Dunque, si prendano pure le distanze dalla Sanger per le sue idee sulla razza, ma nessun problema per le oltre 800 cliniche abortiste diffuse in tutti gli Stati Uniti. L’eugenetica, secondo questa visione, sarebbe dunque per la Sanger un pensiero privato, condannabile sì ma che non intacca e non c’entra nulla con le “benemerite” attività per il controllo delle nascite. Basta dunque rimuovere il suo nome, le sue immagini, ed eventualmente anche le statue, per poter essere legittimati a praticare aborti.

Ma è proprio così? È proprio vero che il razzismo era un "cedimento" alla cultura dell'epoca, indipendente e ininfluente per la missione della Sanger? Si direbbe proprio di no. Anzi, proprio rileggendo Margaret Sanger – che ebbe anche una copiosa produzione letteraria – e guardando ai risultati della sua opera, se ne ricava l’impressione esattamente contraria. «Più bambini dai sani, meno bambini dai deboli, questo è il principio del controllo delle nascite», scriveva nel 1919 sulla Birth Control Review.

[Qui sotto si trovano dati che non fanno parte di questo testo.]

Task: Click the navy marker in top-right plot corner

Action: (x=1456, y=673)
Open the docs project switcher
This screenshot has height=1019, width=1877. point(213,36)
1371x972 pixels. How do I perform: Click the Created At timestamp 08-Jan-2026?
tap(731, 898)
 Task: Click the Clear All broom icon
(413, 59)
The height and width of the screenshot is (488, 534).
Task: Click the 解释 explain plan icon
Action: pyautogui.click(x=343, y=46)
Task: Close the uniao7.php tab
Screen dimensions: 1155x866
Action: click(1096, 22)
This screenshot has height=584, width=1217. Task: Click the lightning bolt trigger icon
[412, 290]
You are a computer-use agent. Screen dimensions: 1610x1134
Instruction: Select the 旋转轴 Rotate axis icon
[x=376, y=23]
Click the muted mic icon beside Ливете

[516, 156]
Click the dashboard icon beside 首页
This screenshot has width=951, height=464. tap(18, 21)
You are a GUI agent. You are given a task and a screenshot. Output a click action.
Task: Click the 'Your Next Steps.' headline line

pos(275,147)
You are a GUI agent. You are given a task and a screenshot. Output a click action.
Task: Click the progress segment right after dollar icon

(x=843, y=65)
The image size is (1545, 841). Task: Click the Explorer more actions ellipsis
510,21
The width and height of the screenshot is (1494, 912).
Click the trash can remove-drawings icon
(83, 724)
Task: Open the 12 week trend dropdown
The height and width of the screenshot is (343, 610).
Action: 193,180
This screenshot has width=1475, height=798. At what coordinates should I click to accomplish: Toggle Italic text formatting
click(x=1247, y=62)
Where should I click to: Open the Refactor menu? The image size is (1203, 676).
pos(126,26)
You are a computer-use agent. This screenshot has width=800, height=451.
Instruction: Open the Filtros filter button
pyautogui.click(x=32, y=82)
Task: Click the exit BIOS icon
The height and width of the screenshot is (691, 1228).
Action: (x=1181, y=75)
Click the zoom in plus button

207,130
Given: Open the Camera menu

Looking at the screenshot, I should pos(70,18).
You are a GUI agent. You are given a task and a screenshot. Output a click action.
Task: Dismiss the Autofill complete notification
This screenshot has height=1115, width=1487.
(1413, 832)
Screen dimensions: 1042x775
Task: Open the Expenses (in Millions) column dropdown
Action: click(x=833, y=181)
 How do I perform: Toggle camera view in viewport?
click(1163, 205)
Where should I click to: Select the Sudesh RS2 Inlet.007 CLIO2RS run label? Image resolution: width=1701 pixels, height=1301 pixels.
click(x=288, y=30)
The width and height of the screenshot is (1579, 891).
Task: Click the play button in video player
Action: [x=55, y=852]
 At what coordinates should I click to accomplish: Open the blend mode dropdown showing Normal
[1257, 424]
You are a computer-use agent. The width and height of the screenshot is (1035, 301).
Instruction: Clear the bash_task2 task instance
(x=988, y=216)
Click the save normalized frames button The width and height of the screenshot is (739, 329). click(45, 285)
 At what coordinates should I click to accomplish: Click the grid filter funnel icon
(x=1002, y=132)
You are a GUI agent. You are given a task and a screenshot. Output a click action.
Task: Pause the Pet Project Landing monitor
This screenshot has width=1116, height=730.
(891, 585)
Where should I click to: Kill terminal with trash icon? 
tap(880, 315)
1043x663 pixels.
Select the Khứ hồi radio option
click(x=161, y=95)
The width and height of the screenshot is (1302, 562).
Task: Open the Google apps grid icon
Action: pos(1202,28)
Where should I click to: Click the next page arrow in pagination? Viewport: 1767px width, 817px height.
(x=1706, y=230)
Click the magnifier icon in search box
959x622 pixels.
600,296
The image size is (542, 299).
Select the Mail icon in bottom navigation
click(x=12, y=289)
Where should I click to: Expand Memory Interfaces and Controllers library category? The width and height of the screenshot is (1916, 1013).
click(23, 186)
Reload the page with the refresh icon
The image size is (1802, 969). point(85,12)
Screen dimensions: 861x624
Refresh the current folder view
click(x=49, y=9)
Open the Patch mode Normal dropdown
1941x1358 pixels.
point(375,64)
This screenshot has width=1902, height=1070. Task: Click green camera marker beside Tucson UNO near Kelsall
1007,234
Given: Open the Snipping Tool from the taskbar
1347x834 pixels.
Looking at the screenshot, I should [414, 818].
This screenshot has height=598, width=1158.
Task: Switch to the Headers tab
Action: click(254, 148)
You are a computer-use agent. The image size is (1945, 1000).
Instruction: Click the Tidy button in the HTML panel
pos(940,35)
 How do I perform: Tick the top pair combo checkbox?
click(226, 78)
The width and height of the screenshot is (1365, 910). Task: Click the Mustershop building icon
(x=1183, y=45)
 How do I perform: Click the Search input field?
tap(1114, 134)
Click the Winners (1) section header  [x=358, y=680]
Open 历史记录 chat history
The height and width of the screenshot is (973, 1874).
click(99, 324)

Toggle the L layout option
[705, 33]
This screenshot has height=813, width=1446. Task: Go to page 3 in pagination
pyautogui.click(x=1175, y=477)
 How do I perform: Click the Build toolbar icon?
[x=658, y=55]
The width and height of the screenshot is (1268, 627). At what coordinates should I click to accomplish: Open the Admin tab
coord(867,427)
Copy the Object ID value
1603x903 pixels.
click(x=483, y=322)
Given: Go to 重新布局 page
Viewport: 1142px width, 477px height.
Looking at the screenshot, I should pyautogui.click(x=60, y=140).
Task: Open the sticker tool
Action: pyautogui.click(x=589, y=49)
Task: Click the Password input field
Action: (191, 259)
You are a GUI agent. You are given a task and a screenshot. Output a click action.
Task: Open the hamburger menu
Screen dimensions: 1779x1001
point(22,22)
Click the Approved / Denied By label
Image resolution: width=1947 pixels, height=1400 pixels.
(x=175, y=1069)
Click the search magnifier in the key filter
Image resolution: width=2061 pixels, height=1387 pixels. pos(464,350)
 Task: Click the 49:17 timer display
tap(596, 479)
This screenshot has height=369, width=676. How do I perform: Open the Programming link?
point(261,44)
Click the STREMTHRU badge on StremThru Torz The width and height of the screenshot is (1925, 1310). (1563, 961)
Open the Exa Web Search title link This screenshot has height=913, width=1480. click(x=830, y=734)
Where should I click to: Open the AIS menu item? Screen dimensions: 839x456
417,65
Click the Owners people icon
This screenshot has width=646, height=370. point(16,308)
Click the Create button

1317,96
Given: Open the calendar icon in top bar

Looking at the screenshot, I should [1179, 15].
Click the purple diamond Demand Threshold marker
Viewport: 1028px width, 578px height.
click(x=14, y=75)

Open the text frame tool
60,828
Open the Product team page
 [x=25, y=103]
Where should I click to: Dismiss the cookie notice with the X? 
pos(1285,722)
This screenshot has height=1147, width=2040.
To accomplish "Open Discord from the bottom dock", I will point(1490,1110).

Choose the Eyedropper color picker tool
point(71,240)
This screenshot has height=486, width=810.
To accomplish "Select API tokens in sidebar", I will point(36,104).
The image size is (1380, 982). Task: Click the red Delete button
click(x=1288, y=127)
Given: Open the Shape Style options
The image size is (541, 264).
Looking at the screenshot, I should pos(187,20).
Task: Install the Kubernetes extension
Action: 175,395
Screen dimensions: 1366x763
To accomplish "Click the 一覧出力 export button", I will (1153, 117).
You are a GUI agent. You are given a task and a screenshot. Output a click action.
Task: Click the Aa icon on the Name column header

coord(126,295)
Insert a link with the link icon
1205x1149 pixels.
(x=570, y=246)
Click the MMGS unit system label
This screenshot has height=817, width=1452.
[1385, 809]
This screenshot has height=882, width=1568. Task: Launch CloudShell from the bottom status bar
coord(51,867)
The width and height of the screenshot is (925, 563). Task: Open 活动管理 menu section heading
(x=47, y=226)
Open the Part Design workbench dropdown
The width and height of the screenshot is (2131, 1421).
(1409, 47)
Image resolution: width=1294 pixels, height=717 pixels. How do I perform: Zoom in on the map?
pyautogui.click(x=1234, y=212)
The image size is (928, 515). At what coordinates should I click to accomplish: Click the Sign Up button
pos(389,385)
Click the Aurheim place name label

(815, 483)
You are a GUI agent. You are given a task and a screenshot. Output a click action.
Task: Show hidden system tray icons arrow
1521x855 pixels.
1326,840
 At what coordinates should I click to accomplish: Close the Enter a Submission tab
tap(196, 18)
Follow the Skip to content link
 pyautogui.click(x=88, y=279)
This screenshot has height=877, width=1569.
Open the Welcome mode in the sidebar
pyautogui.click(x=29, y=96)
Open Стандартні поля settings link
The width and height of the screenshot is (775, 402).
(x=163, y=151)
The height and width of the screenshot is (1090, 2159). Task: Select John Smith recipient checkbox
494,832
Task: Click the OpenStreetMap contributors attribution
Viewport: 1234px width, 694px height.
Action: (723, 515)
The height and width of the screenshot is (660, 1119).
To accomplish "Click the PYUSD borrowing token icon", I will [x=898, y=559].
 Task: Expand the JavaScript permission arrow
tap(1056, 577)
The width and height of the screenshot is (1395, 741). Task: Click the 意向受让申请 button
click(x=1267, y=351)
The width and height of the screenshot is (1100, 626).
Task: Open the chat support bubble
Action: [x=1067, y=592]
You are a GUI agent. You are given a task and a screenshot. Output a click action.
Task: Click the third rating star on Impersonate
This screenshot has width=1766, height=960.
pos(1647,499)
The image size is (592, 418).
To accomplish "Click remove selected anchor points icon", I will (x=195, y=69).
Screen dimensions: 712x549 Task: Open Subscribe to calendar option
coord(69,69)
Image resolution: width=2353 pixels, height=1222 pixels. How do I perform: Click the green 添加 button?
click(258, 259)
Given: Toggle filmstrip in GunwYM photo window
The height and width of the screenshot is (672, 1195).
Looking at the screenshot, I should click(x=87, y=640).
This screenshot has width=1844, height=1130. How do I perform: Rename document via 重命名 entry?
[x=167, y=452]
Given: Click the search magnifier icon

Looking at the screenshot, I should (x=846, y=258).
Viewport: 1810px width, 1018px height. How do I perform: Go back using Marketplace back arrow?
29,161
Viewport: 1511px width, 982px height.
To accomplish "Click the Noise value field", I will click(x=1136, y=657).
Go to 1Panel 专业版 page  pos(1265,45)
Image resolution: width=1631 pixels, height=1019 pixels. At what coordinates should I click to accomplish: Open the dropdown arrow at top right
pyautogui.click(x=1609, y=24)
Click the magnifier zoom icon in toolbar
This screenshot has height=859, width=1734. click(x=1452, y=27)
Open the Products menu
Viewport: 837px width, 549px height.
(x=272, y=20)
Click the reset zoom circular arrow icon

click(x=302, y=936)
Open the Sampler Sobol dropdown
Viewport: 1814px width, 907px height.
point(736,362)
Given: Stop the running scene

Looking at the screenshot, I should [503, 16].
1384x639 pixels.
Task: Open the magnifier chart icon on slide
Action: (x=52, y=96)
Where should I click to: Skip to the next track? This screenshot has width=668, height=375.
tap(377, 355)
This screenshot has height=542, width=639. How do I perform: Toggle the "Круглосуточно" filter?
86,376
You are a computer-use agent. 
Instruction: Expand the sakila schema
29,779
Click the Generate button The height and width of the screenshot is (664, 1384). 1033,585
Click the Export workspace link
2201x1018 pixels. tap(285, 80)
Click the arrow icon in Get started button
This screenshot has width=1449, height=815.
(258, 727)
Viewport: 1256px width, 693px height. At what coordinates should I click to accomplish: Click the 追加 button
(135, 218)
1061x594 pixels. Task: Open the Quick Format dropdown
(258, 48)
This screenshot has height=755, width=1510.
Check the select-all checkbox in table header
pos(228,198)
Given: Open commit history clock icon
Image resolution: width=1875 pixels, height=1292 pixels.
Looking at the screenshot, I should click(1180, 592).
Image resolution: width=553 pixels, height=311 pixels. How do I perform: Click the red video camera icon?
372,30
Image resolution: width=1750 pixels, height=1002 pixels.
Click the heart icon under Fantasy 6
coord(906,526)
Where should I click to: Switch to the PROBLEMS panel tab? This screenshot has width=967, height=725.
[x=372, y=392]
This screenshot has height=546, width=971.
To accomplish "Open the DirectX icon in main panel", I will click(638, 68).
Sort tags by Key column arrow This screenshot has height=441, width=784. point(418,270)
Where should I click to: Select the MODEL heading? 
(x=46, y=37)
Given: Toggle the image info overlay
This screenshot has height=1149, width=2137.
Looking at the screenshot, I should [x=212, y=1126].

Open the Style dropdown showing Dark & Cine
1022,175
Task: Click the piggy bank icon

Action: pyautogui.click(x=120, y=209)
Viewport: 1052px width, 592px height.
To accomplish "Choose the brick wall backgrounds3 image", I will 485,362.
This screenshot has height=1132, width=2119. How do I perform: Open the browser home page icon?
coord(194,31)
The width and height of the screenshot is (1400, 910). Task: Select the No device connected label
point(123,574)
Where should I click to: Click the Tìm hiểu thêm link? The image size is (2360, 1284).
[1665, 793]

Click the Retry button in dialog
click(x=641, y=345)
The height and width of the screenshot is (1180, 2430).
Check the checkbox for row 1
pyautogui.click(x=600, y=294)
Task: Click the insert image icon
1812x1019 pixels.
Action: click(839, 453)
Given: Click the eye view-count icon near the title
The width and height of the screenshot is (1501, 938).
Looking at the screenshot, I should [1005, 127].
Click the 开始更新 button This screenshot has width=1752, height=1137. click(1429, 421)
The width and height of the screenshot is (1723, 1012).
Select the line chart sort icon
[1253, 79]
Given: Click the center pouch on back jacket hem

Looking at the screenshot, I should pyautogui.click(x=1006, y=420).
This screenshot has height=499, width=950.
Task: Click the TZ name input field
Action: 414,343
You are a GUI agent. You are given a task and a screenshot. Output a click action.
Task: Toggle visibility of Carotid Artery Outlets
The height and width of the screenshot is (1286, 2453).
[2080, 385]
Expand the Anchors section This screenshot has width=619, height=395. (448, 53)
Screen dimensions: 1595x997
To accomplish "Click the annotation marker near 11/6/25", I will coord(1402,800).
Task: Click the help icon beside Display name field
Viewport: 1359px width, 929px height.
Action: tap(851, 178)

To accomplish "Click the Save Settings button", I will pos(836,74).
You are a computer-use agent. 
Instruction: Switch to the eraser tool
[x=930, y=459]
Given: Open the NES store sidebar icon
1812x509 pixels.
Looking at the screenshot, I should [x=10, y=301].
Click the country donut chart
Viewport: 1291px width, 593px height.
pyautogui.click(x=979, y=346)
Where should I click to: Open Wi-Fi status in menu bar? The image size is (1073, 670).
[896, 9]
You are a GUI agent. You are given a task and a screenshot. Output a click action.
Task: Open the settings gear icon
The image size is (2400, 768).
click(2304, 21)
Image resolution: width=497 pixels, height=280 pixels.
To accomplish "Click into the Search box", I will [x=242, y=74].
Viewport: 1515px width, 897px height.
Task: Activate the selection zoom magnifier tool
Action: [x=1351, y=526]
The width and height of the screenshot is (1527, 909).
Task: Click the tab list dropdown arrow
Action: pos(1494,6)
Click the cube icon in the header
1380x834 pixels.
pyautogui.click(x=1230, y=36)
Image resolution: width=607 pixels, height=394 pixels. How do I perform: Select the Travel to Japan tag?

E in uno dei suoi libri più importanti “The Pivot of Civilization” (1920, Il fulcro della civilizzazione), la Sanger se la prende con i «filantropi», che prestano assistenza gratuita alle donne povere incinte, perché costringono «gli elementi più sani e più normali del mondo a prendersi il peso della fecondità irrazionale e indiscriminata degli altri…». E ancora avverte del pericolo che «gli abitanti dei quartieri poveri, che si moltiplicano come conigli, debordino dai confini dei loro quartieri o dei loro paesi e trasmettano ai migliori elementi della società le loro malattie e i loro geni di qualità inferiore».

E questi poveri da segregare e sterilizzare sono nella quasi totalità appartenenti a minoranze etniche. Per cui fin da subito le campagne per portare la contraccezione e poi l’aborto si concentrano nei quartieri dove prevalente è la presenza di neri e ispanici, oltre alle altre minoranze etniche. Stessa cosa vale a livello internazionale, dove l’IPPF agisce quasi esclusivamente nei paesi in via di sviluppo.

Tuttora negli Stati Uniti le cliniche abortiste e relative campagne si concentrano nelle aree a maggiore presenza di minoranze etniche, soprattutto afro-americani. Tanto è vero che su 850mila aborti praticati negli Stati Uniti nel 2017, il 36% riguardano donne afro-americane, quando gli afro-americani rappresentano il 13% della popolazione. Il 23% degli aborti è praticato su donne ispaniche (contro il 18% sul totale della popolazione). Al contrario, appena il 33% circa degli aborti riguarda donne bianche, quando i bianchi rappresentano il 61% della popolazione.

Il fatto è che il movimento per il controllo delle nascite, di cui il femminismo radicale alla Sanger è un elemento importante, è per sua natura razzista, così come le Società Eugenetiche. Sacrificare il nome della Sanger per salvare le attività abortiste di Planned Parenthood è un’operazione chiaramente ideologica. Se si volesse davvero fare un mea culpa sul “razzismo” si dovrebbe essere coerenti e chiudere tutte le cliniche abortiste sparse negli Stati Uniti.